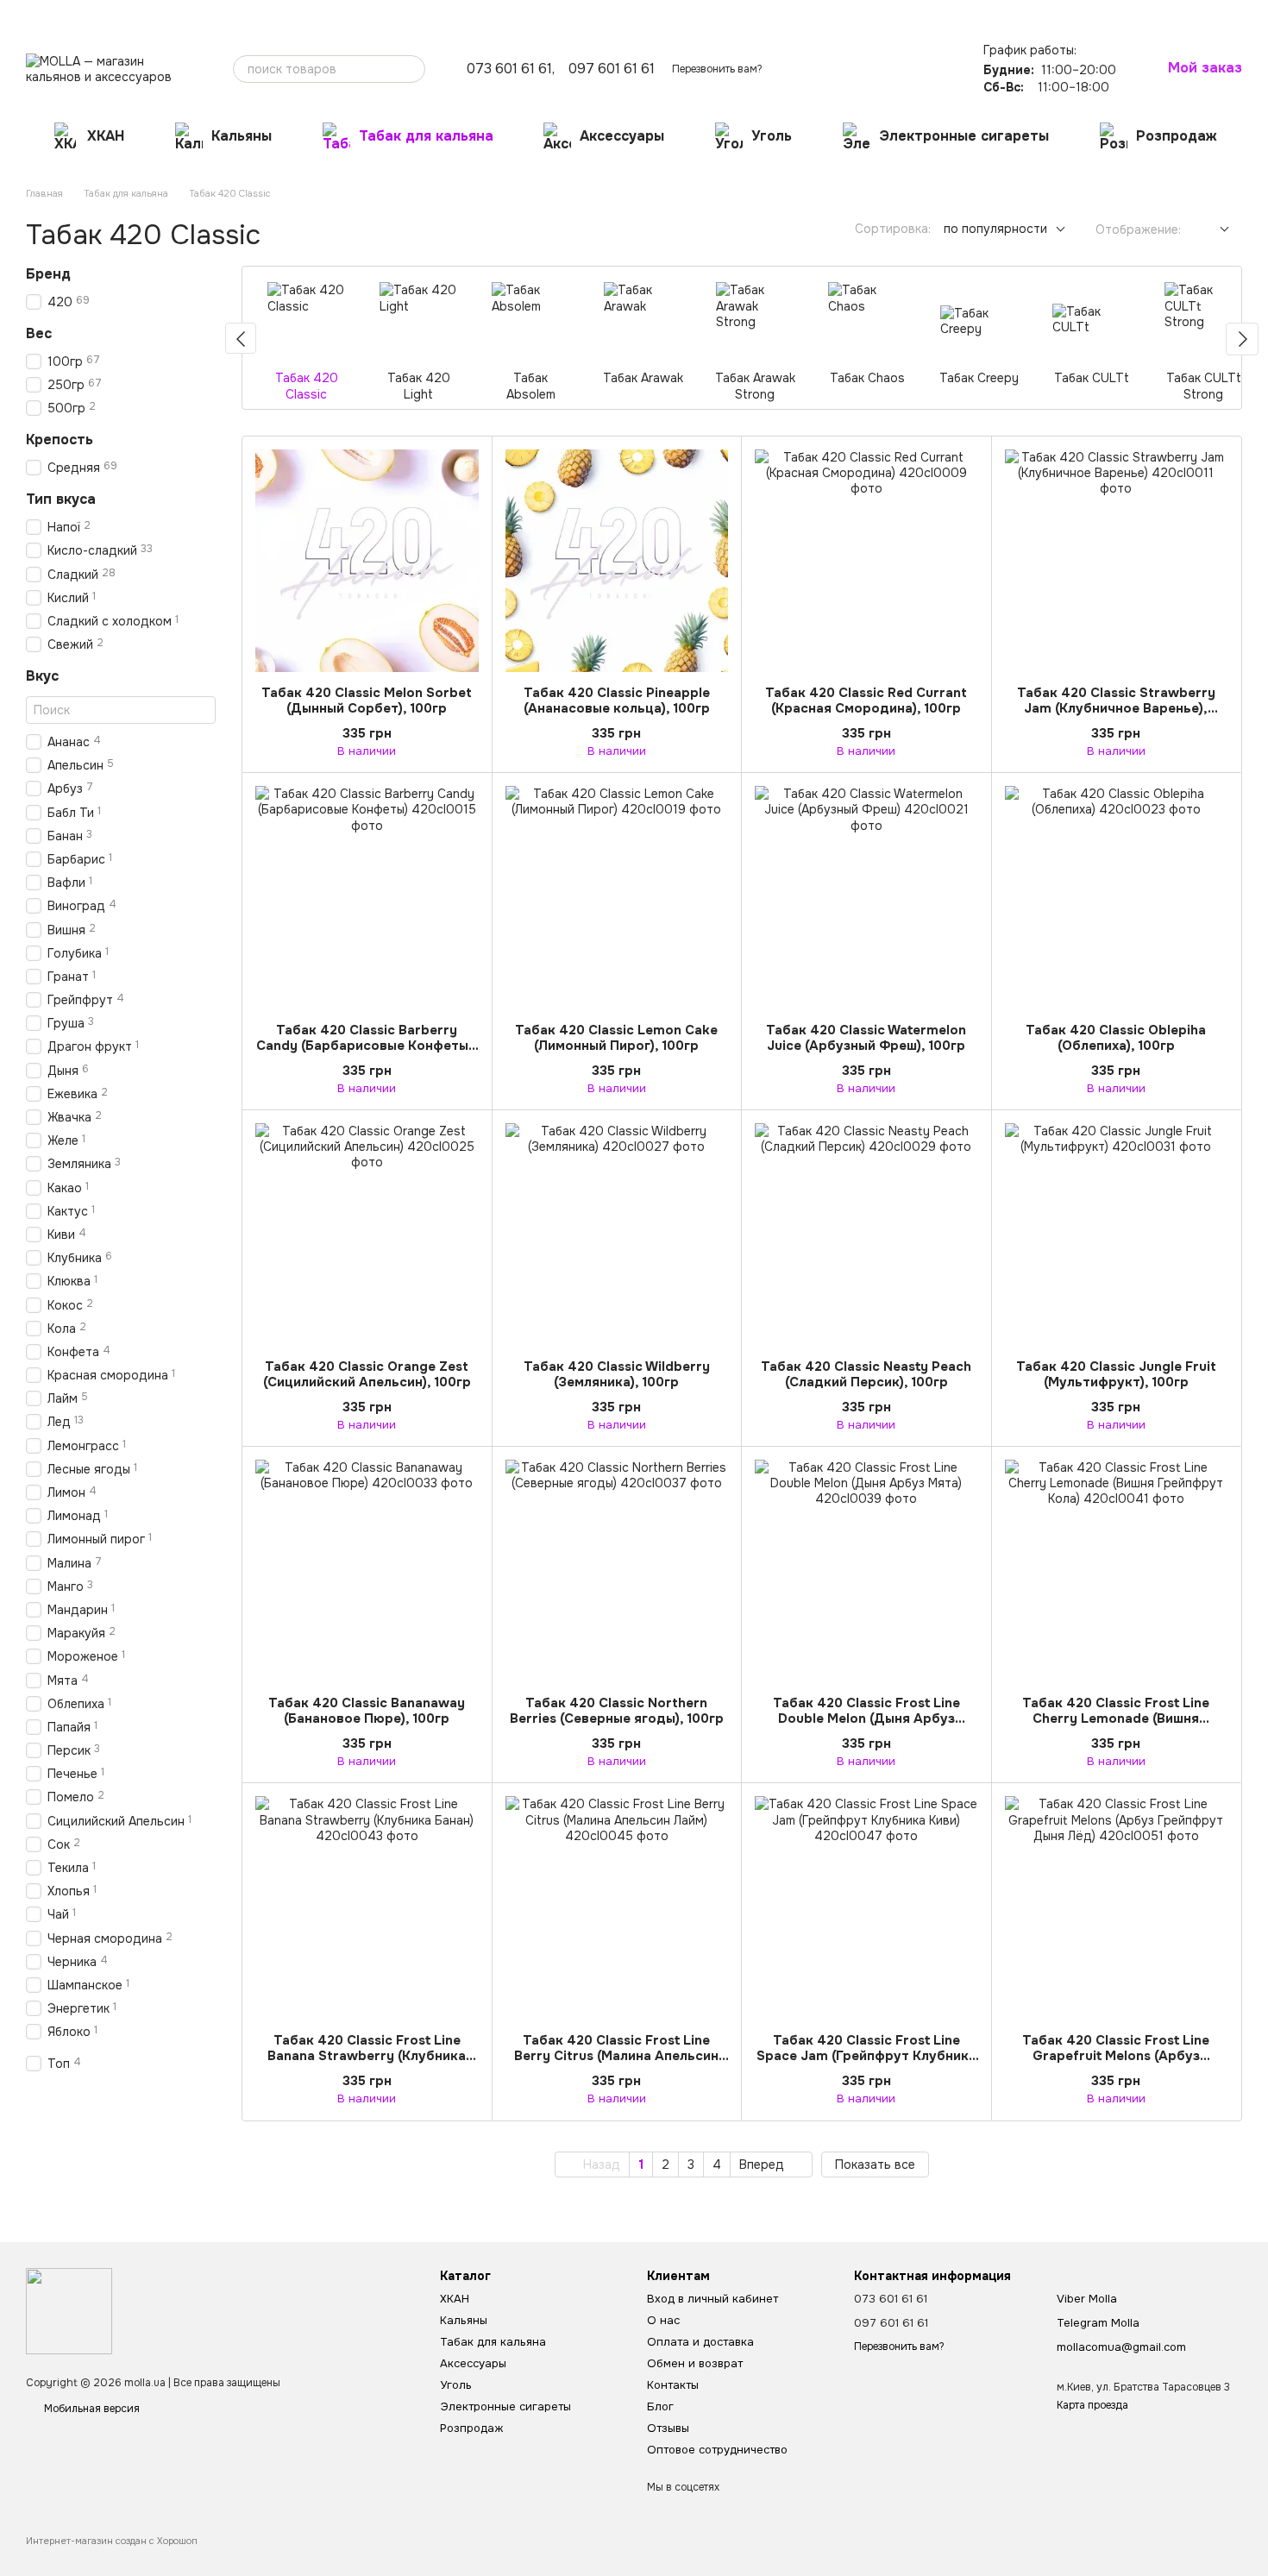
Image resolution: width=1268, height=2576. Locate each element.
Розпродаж (1176, 136)
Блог (346, 14)
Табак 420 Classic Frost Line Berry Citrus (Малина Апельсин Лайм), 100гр (616, 2056)
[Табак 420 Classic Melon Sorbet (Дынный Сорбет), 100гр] (367, 561)
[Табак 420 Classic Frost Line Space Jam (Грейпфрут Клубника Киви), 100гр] (866, 1908)
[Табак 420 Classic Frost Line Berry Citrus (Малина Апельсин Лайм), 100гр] (617, 1908)
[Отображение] (1211, 229)
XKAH (105, 136)
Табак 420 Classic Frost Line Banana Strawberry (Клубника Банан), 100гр (366, 2056)
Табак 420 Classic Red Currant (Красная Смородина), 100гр (866, 700)
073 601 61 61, (511, 69)
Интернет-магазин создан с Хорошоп (112, 2541)
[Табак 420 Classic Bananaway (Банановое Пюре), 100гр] (367, 1571)
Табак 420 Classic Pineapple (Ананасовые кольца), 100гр (617, 700)
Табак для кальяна (426, 136)
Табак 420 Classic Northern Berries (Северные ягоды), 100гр (617, 1710)
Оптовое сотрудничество (486, 14)
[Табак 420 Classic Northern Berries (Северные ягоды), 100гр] (617, 1571)
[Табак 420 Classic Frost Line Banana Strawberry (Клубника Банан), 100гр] (367, 1908)
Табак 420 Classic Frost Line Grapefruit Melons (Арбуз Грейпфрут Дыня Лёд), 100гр (1116, 2056)
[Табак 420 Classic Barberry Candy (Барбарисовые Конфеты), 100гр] (367, 897)
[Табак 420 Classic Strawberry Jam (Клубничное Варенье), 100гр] (1116, 561)
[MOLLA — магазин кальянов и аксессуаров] (69, 2310)
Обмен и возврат (219, 14)
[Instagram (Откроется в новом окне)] (915, 13)
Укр (968, 13)
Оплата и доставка (115, 14)
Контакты (297, 14)
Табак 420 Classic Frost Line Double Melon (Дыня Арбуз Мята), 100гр (866, 1718)
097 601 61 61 (611, 69)
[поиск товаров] (411, 69)
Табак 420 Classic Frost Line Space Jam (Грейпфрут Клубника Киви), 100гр (866, 2056)
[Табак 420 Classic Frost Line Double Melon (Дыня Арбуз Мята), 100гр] (866, 1571)
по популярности (995, 228)
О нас (40, 14)
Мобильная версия (90, 2409)
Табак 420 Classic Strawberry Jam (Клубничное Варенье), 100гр (1116, 708)
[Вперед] (1242, 339)
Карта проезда (1092, 2405)
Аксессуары (622, 136)
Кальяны (241, 136)
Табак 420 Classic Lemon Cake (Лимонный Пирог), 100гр (616, 1037)
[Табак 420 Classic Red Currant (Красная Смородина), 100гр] (866, 561)
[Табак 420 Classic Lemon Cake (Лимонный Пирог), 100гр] (617, 897)
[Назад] (240, 338)
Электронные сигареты (964, 136)
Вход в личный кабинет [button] (712, 2298)
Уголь (771, 136)
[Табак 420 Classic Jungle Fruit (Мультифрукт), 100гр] (1116, 1235)
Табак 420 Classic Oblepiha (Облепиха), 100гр (1116, 1037)
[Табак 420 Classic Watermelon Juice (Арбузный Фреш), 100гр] (866, 897)
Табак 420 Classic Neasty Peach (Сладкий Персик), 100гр (866, 1374)
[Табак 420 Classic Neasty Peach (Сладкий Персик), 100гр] (866, 1235)
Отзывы (391, 14)
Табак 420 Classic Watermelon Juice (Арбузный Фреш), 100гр (866, 1037)
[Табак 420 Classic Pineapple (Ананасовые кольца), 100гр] (617, 561)
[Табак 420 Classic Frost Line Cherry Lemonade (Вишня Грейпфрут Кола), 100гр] (1116, 1571)
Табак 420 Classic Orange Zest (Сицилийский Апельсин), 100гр (367, 1374)
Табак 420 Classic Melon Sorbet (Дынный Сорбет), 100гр (366, 700)
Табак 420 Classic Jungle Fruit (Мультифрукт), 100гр (1116, 1374)
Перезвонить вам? (717, 69)
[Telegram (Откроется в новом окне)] (936, 13)
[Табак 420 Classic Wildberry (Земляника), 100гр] (617, 1235)
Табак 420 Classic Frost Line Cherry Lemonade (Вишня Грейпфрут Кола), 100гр (1115, 1718)
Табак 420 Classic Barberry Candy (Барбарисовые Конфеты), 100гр (366, 1045)
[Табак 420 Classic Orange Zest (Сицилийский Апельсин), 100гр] (367, 1235)
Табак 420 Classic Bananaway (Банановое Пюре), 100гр (366, 1710)
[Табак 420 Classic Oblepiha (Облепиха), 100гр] (1116, 897)
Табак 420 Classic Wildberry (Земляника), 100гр (617, 1374)
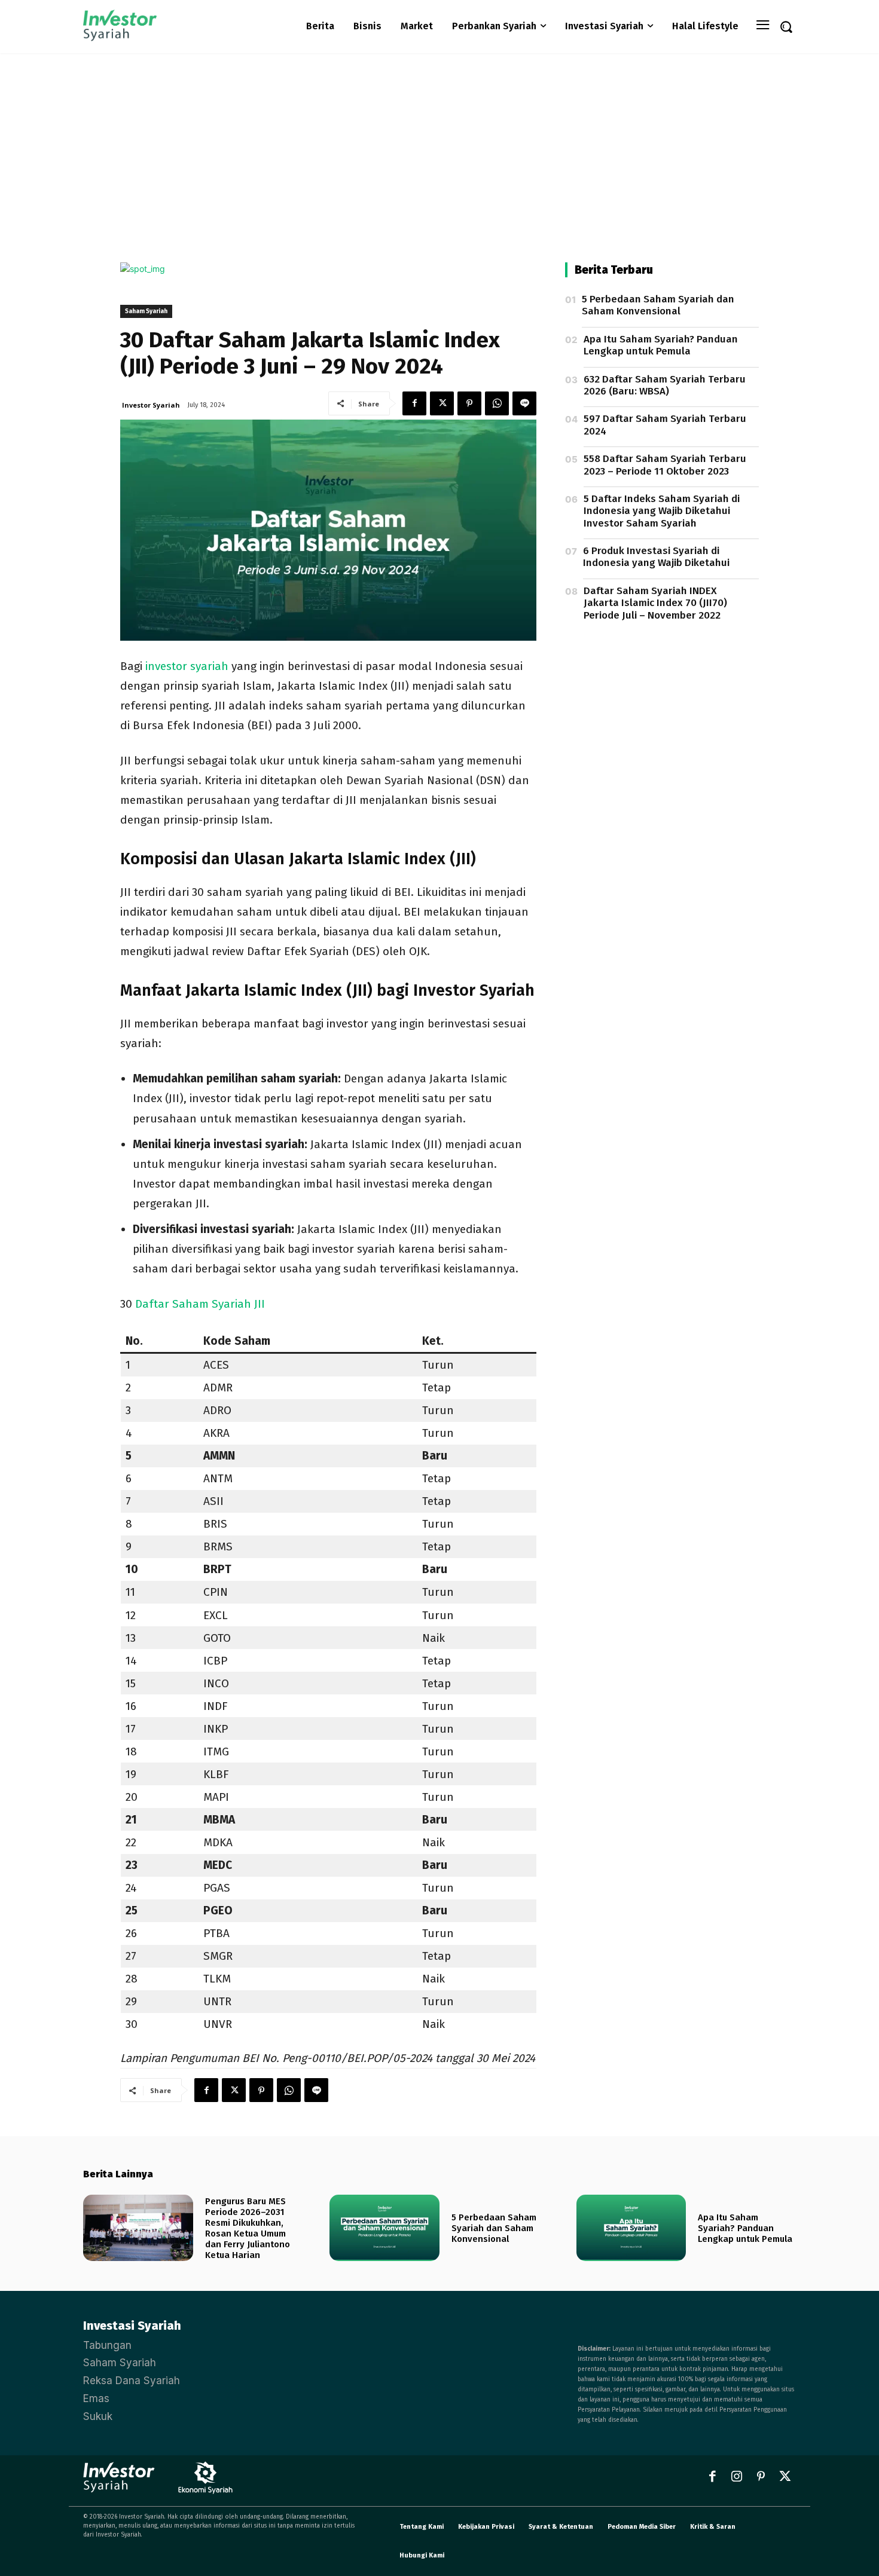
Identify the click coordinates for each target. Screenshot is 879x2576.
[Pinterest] (469, 403)
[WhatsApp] (497, 403)
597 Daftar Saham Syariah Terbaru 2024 (665, 424)
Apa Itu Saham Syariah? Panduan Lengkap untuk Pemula (661, 345)
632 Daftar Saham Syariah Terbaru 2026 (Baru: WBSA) (665, 385)
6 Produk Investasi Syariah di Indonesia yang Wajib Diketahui (656, 556)
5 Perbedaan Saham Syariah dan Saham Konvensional (658, 305)
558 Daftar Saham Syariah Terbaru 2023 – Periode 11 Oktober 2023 (665, 464)
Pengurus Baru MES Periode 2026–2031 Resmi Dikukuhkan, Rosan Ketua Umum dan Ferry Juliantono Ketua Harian (247, 2228)
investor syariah (186, 666)
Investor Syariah (151, 404)
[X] (442, 403)
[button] (786, 26)
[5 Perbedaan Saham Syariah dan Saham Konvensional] (384, 2227)
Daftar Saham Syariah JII (200, 1304)
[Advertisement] (439, 143)
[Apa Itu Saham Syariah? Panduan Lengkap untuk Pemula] (631, 2227)
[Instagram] (736, 2477)
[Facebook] (414, 403)
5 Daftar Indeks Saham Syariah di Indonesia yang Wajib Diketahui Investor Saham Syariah (662, 511)
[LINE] (524, 403)
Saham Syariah (146, 311)
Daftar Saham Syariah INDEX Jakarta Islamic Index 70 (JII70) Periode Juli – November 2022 (655, 603)
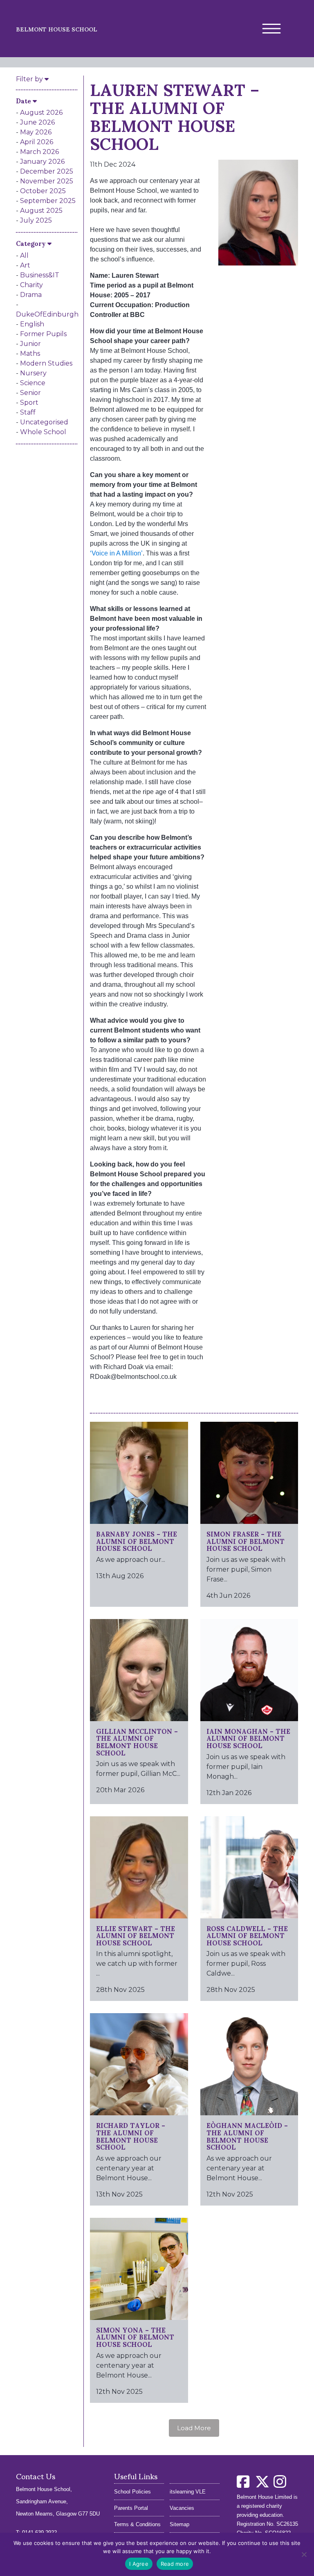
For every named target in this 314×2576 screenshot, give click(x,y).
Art (25, 265)
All (24, 255)
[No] (304, 2554)
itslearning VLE (188, 2492)
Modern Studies (46, 363)
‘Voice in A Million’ (116, 553)
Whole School (43, 432)
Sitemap (179, 2524)
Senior (30, 393)
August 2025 (41, 210)
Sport (29, 402)
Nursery (33, 373)
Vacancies (182, 2508)
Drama (31, 295)
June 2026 (37, 122)
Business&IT (39, 275)
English (32, 324)
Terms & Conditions (137, 2524)
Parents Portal (131, 2508)
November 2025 (46, 181)
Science (32, 383)
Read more (175, 2563)
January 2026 (42, 161)
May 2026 (36, 132)
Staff (28, 412)
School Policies (132, 2492)
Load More (194, 2428)
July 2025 (36, 220)
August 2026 (41, 112)
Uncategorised (44, 422)
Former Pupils (43, 334)
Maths (30, 353)
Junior (30, 344)
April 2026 (36, 142)
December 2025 (46, 171)
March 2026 (39, 152)
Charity (31, 285)
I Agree (138, 2563)
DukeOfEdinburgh (47, 314)
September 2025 (48, 201)
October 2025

=-=-=-=-=

**YOUR OBJECTIVE:** From the line holding "Табак 420 Classic Lemon Cake (Лимонный Пирог), 100гр (616, 1037)" to the line holding "100гр (366, 1045)", inclusive, restate each line above exactly as written.

**REPLY:**
Табак 420 Classic Lemon Cake (Лимонный Пирог), 100гр (616, 1037)
[Табак 420 Classic Red Currant (Красная Смородина), 100гр] (866, 561)
[Табак 420 Classic Lemon Cake (Лимонный Пирог), 100гр] (617, 897)
[Назад] (240, 338)
Электронные сигареты (964, 136)
Вход в личный кабинет [button] (712, 2298)
Уголь (771, 136)
[Табак 420 Classic Jungle Fruit (Мультифрукт), 100гр] (1116, 1235)
Табак 420 Classic Oblepiha (Облепиха), 100гр (1116, 1037)
[Табак 420 Classic Watermelon Juice (Арбузный Фреш), 100гр] (866, 897)
Табак 420 Classic Neasty Peach (Сладкий Персик), 100гр (866, 1374)
[Табак 420 Classic Neasty Peach (Сладкий Персик), 100гр] (866, 1235)
Отзывы (391, 14)
Табак 420 Classic Watermelon Juice (Арбузный Фреш), 100гр (866, 1037)
[Табак 420 Classic Pineapple (Ананасовые кольца), 100гр] (617, 561)
[Табак 420 Classic Frost Line Cherry Lemonade (Вишня Грейпфрут Кола), 100гр] (1116, 1571)
Табак 420 Classic Orange Zest (Сицилийский Апельсин), 100гр (367, 1374)
Табак 420 Classic Melon Sorbet (Дынный Сорбет), 100гр (366, 700)
Табак 420 Classic Jungle Fruit (Мультифрукт), 100гр (1116, 1374)
Перезвонить вам? (717, 69)
[Telegram (Откроется в новом окне)] (936, 13)
[Табак 420 Classic Wildberry (Земляника), 100гр] (617, 1235)
Табак 420 Classic Frost Line Cherry Lemonade (Вишня Грейпфрут Кола), 100гр (1115, 1718)
Табак 420 Classic Barberry Candy (Барбарисовые Конфеты), 100гр (366, 1045)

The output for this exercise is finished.